When we contacted Jude Nwauzor, Head, Corporate Communications Department of AMCON on what the IATA meant for the airlines managed by AMCON, he told us that the two airlines managed by his agency are not different from the other airlines in Nigeria. “The call for relieve measures as canvassed by IATA is a welcome development for all airlines in Nigeria and in Africa. It would not be proper to single out Aero and Arik in this instance because the airlines are part of the whole that IATA is seeking relief measure for. At the end of this devilish pandemic, we will see how the different sectors will evolve,” Nwauzor said.
According to IATA, South Africa tops the greatest loser in aviation as it is expected to see14.5 million fewer passengers resulting in a $3.02 billion revenue loss, risking 252,100 jobs and $5.1 billion in contribution to South Africa’s economy. Following South Africa will be Nigeria, which they expect would see 4.7 million fewer passengers resulting in a $0.99 billion revenue loss, risking 125,400 jobs and $0.89 billion in contribution to Nigeria’s economy.
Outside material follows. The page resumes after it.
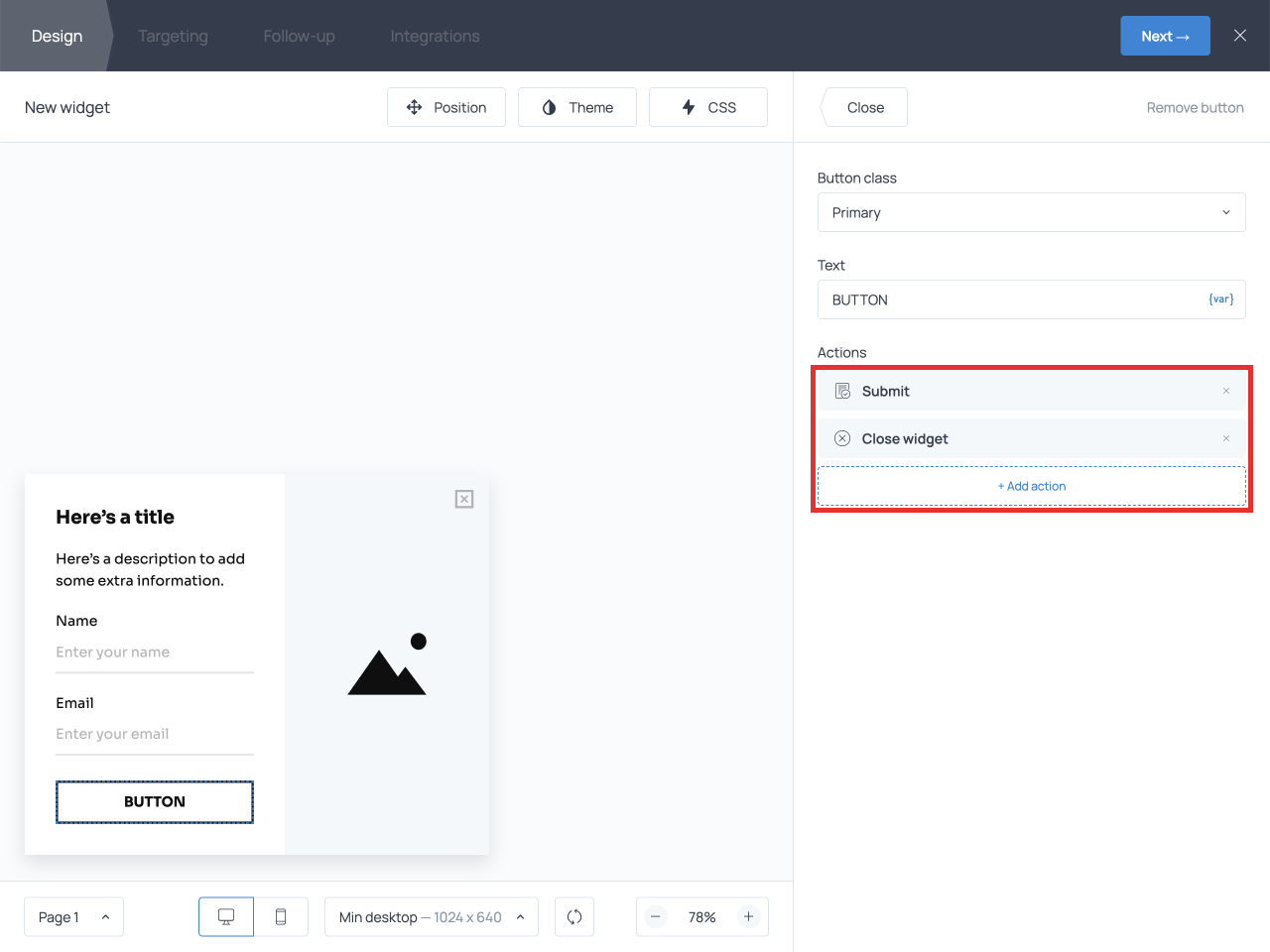Remove the Close widget action
Viewport: 1270px width, 952px height.
tap(1226, 438)
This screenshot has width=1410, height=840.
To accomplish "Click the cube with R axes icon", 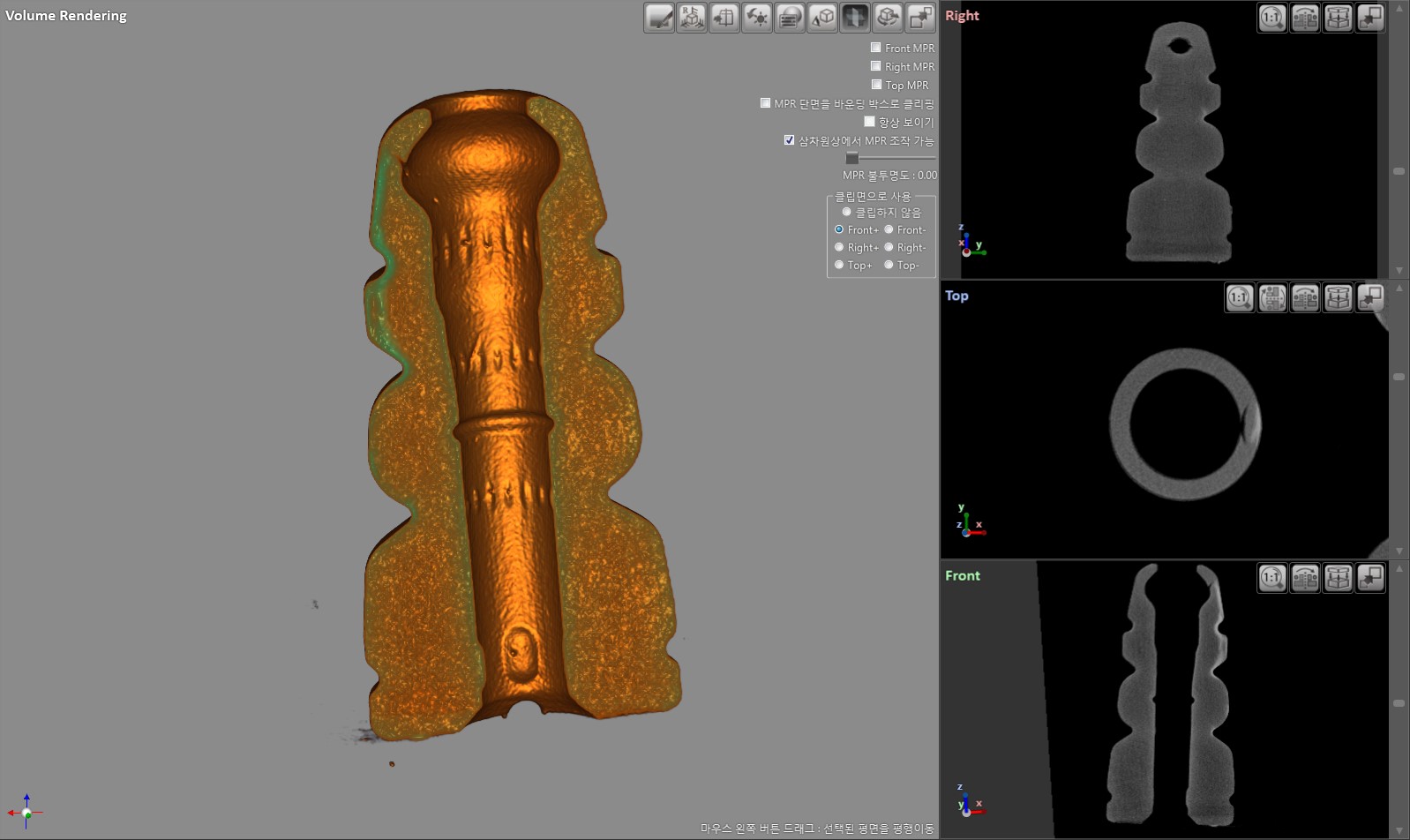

Nigeria is closely followed by Ethiopia with estimated 2.5 million fewer passengers resulting in a $0.43 billion revenue loss, risking 500,500 jobs and $1.9 billion in contribution to Ethiopia’s economy. Kenya, they forecast will see 3.5 million fewer passengers resulting in a $0.73 billion revenue loss, risking 193,300 jobs and $1.6 billion in contribution to Kenya’s economy; Tanzania 1.5 million fewer passengers resulting in a $0.31billion revenue loss, risking 336,200 jobs and $1.5 billion in contribution to Tanzania’s economy. Mauritius is projected to see 3.5 million fewer passengers resulting in a $0.54 billion revenue loss, aisking 73,700 jobs and $2 billion in contribution to Mauritius’ economy; Mozambique 1.4 million fewer passengers resulting in a $0.13 billion revenue loss, risking 126,400 jobs and $0.2 billion in contribution to Mozambique’s economy.
Ghana, IATA continued will record 2.8 million fewer passengers resulting in a $0.38 billion revenue loss, risking 284,300 jobs and $1.6 billion in contribution to Ghana’s economy; Senegal 2.6 million fewer passengers resulting in a $0.33 billion revenue loss, risking 156,200 jobs and $0.64 billion in contribution to Senegal’s economy and Cape Verde will see 2.2 million fewer passengers resulting in a $0.2 billion revenue loss, risking 46,700 jobs and $0.48 billion in contribution to Nigeria’s economy.